To me it feels like Facebook has become the village pub of the internet and not in the cute way. (Yes I realize that this is a controversial and insensitive statement, I’m sorry I have nothing against villages or civilized pubs - Facebook is an uncivilized one) Twitter is a hellhole. YouTube is somewhere between Instagram and Facebook (at least the content I follow) and Instagram is the least annoying and toxic and most enjoyable of the bunch. (I’m too old for Snapchat and tiktok)
Insta famous pets are life :wub: 

I really sympathize and agree. This year has been emotionally exhausting. And the year of fragility on a global and individual level.

 

The Book saga continues. Sister apologized at what one would call length by her standards. Her explanation for the unfortunate episode is that she projected her feelings about a school gossip onto my giving her The Book and overreacted. It appears that a school mate has a rather thorough though factually wrong and logically flawed theory about her. According to which she enjoys the male attention she gets and the support, motivation, inspiration and favor she found with teachers because she was left emotionally unstable after family problems this schoolmate read about. (This is why one should never attempt to psychoanalyze people they barely know.) And in this context I can see why she might be sensitive about anything that can be associated with emotional stability. No, it is not an excuse, and yes I’m still sick and tired of her projecting onto me, but it is a context at least so I have some understanding of last night’s absurdity. She promised she’d try to not project on me, which I’ve heard before, but you know, at least we are on the same page About the fact that this is not okay to do.
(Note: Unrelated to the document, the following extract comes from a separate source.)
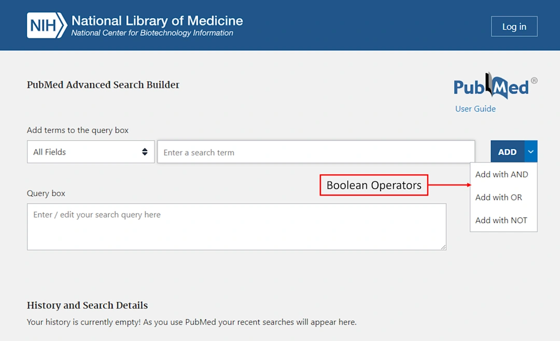
Task: Select Add with OR
Action: 498,197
That’s a plus at least. 

Is there a financial reason that your sister needs to live with you?  It seems like you would both be much happier living separately, and there is no shame in that, many people in relationships find living together is eye opening and disappointing when they see 24/7 their partners quirks and habits.  Perhaps you could position it as something positive for both of you, more space, less conflict, an opportunity to reset, etc. etc.  As an anonymous armchair therapist, I would wonder if The Book isn't indicative of more issues between the two of you, her perceptions of your perceptions about her, than the explanation that she gave you, but of course,  you are the judge of whether that speculation is reasonable.  Dealing with relatives who are high maintenance is always a challenge even when not sharing the same living quarters.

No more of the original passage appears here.